Acetate-based Energy Supplements Preserved Mitochondrial Bioenergetic Responses After Penetrating Traumatic Brain Injury

Abstract Text:

Background:
Mitochondria play a pivotal role in maintaining the brain energy homeostasis following traumatic brain injury (TBI). The time-course analysis of mitochondrial bioenergetics parameters in a preclinical model of penetrating TBI (PTBI) showed altered metabolic substrate utilization, and impaired energy homeostasis together with altered redox and calcium homeostasis between 30 minutes to 14 days post-injury. The higher energy demand and decreased energy supplementation could lead to mitochondrial bioenergetics failure in the acute phase of PTBI. While glucose serves as the primary metabolic substrate for the brain energy (i.e., adenosine triphosphate, ATP) metabolism, the other alternative energy supplements may replenish the higher energy demand during an acute injury phase of PTBI. Therefore, the alternative supplements are being evaluated in response to mitigate the metabolic disruption observed after PTBI. The current study tested acetyl-L-carnitine (ALC), glyceryl triacetate (GTA) and analog of resveratrol (RA) as acetate-based alternative energy supplements for PTBI. These drugs were selected based on their ability to bypass key metabolic enzymatic reactions of glucose oxidation and readily provide “acetate” metabolite for mitochondrial ATP synthesis.

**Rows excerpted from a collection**

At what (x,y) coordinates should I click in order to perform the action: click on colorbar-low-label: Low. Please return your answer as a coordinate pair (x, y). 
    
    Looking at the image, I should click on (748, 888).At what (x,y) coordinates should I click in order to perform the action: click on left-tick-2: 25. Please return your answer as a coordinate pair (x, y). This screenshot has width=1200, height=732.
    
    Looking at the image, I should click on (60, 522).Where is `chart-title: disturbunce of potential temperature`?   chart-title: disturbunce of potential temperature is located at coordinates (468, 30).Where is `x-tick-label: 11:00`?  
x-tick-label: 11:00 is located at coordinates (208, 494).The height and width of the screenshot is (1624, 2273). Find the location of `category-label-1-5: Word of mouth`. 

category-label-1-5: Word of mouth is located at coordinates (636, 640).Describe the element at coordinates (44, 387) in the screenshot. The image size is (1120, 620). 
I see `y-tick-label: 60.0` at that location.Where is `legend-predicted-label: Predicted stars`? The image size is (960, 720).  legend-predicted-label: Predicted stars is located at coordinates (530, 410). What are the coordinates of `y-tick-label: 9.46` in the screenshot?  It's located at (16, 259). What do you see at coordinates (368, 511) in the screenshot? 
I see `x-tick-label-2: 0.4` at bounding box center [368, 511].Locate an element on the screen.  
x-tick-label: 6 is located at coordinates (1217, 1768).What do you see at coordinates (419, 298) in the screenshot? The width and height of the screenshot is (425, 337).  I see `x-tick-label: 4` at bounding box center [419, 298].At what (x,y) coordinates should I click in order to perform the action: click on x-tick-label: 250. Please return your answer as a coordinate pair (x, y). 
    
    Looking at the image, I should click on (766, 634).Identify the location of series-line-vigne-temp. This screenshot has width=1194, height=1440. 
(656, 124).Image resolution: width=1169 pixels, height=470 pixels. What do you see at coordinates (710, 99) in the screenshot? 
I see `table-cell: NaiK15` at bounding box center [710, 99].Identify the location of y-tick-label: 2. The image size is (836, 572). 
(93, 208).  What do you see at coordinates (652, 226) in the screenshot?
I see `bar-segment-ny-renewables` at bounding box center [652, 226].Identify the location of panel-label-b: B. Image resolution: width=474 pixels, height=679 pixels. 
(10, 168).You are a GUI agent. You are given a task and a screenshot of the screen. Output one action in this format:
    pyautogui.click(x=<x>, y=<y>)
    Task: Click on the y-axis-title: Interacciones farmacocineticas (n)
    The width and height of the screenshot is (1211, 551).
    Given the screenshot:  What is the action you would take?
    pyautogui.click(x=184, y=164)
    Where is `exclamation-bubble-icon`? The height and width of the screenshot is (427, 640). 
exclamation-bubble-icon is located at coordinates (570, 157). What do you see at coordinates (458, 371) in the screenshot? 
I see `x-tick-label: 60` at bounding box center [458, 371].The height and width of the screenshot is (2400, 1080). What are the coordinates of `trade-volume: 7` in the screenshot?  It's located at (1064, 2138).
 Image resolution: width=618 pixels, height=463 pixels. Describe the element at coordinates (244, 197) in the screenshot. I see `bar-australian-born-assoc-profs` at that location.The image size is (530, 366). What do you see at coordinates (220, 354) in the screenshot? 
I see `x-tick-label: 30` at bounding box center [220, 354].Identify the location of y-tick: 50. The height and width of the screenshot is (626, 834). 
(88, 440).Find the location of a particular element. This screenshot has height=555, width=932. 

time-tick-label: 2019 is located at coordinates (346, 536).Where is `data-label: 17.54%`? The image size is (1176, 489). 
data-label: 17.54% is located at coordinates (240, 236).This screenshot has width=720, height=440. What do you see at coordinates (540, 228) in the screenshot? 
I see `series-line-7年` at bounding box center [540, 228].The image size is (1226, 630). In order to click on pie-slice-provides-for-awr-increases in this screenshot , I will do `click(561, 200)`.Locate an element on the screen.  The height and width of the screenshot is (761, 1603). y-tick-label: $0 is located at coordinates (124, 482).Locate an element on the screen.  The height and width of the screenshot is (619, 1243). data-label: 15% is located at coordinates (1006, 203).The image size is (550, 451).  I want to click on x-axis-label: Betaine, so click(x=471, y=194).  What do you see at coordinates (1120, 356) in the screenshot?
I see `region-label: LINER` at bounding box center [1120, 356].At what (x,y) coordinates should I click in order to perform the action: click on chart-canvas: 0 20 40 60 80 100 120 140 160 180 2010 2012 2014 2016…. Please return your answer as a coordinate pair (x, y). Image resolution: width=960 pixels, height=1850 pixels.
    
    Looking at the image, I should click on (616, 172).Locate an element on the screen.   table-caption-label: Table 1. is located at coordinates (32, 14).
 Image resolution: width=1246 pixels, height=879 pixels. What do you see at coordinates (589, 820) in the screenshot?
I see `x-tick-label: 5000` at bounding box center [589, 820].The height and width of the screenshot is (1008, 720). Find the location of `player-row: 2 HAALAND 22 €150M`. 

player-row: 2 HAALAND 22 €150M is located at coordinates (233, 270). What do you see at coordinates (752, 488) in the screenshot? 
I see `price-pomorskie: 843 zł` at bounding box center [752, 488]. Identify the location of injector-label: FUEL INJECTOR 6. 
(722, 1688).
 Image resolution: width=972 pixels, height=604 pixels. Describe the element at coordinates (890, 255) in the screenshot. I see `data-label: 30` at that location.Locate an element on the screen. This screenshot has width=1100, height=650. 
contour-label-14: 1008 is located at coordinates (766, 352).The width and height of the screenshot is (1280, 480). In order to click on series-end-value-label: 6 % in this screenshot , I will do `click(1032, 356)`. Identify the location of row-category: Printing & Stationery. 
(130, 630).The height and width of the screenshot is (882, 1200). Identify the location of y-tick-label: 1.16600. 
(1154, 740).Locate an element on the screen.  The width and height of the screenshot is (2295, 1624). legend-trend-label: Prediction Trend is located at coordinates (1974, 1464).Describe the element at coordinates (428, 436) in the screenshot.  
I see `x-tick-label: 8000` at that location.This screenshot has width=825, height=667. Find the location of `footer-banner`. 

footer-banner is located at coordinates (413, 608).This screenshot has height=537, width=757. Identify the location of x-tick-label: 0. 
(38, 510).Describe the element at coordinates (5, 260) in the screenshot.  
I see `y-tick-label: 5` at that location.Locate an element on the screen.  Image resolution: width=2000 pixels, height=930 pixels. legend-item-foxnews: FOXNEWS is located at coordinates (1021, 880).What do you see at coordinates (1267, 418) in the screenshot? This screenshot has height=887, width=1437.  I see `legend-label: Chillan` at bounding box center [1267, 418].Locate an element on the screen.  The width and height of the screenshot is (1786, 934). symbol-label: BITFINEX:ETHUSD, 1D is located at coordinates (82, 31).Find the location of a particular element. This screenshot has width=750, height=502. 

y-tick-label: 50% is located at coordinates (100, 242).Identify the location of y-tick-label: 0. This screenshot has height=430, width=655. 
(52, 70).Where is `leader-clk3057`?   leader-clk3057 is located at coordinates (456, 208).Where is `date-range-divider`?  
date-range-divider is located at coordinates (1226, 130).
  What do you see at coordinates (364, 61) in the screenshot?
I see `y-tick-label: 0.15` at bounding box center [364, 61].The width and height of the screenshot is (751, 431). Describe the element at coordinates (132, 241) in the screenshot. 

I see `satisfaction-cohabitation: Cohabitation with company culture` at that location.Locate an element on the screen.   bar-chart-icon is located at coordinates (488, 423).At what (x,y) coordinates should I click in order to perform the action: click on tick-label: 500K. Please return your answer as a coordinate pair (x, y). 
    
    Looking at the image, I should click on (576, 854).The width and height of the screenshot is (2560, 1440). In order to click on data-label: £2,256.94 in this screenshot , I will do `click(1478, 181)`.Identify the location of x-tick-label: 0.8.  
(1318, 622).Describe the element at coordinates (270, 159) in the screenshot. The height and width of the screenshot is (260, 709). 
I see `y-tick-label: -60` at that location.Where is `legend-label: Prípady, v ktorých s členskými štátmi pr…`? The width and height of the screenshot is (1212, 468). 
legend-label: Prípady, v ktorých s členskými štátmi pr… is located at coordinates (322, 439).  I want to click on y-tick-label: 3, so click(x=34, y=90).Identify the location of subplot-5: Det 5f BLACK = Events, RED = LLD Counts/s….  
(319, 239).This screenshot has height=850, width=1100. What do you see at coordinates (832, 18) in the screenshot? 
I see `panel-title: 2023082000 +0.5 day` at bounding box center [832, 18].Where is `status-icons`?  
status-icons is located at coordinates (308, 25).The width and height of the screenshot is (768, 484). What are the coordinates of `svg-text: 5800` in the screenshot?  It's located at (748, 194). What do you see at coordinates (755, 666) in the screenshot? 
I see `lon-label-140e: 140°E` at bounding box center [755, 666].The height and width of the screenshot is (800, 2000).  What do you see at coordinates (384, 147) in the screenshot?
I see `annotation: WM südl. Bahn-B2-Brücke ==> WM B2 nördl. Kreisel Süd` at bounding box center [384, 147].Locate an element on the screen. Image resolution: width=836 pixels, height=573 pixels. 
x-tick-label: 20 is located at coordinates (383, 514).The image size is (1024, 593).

**Study questions**
(1) Translate this sentence from the abstract on acetate-based energy supplements into Spanish: "Mitochondria play a pivotal role in maintaining the brain energy homeostasis following traumatic brain injury (TBI)."
(2) Decide whether each statement agrees with the abstract on acetate-based energy supplements. Answer yes or no for each, and quote the words from the abstract that settle it.
(a) The time-course analysis followed mitochondrial changes from 30 minutes to 14 days after injury.
(b) Glucose is presented as one of the alternative energy supplements tested.
(c) The drugs were chosen for their ability to bypass key enzymatic reactions of glucose oxidation.
(3) Continue the abstract on acetate-based energy supplements from the point where it stops.

**Results in order**
(1) Las mitocondrias desempeñan un papel fundamental en el mantenimiento de la homeostasis energética del cerebro tras una lesión cerebral traumática (LCT).

(2)
(a) Yes: "between 30 minutes to 14 days post-injury."
(b) No: "glucose serves as the primary metabolic substrate for the brain energy (i.e., adenosine triphosphate, ATP) metabolism."
(c) Yes: "These drugs were selected based on their ability to bypass key metabolic enzymatic reactions of glucose oxidation."

(3)
Methods:
Anesthetized adult male rats were subjected to either 10% unilateral PTBI or uninjured sham craniectomy. The dose-response experiments of drugs were conducted to evaluate therapeutic efficacy based on improvement in bioenergetics measured at 7 days post-PTBI. The ALC (50-500 mg/kg or vehicle) was administered intraperitoneally (i.p.) at 15min and 6h post-injury, then once daily for 7 days. The GTA (1-7.5g/kg or vehicle) was administered intragastrically at 15min and 6h post-injury, then once daily for 7 days. The RA (100 mg/kg or vehicle) was administered i.p. at 15min, 6h, and 24h post-injury. Additionally, the therapeutic window of ALC and GTA drugs were evaluated by delaying the first dose of drug administration up to 24h, and then once daily for 7 days. Following the last dose administration of acetate therapy, animals were euthanized, and mitochondria were isolated from the injury core and perilesional area (i.e., frontal cortex + striatum) to evaluate mitochondrial bioenergetics in real-time ex-vivo condition using Seahorse Extracellular Flux Analyzer. The remaining samples from the RA study were further used to assess mitochondrial oxidative stress responses using Western blot following PTBI.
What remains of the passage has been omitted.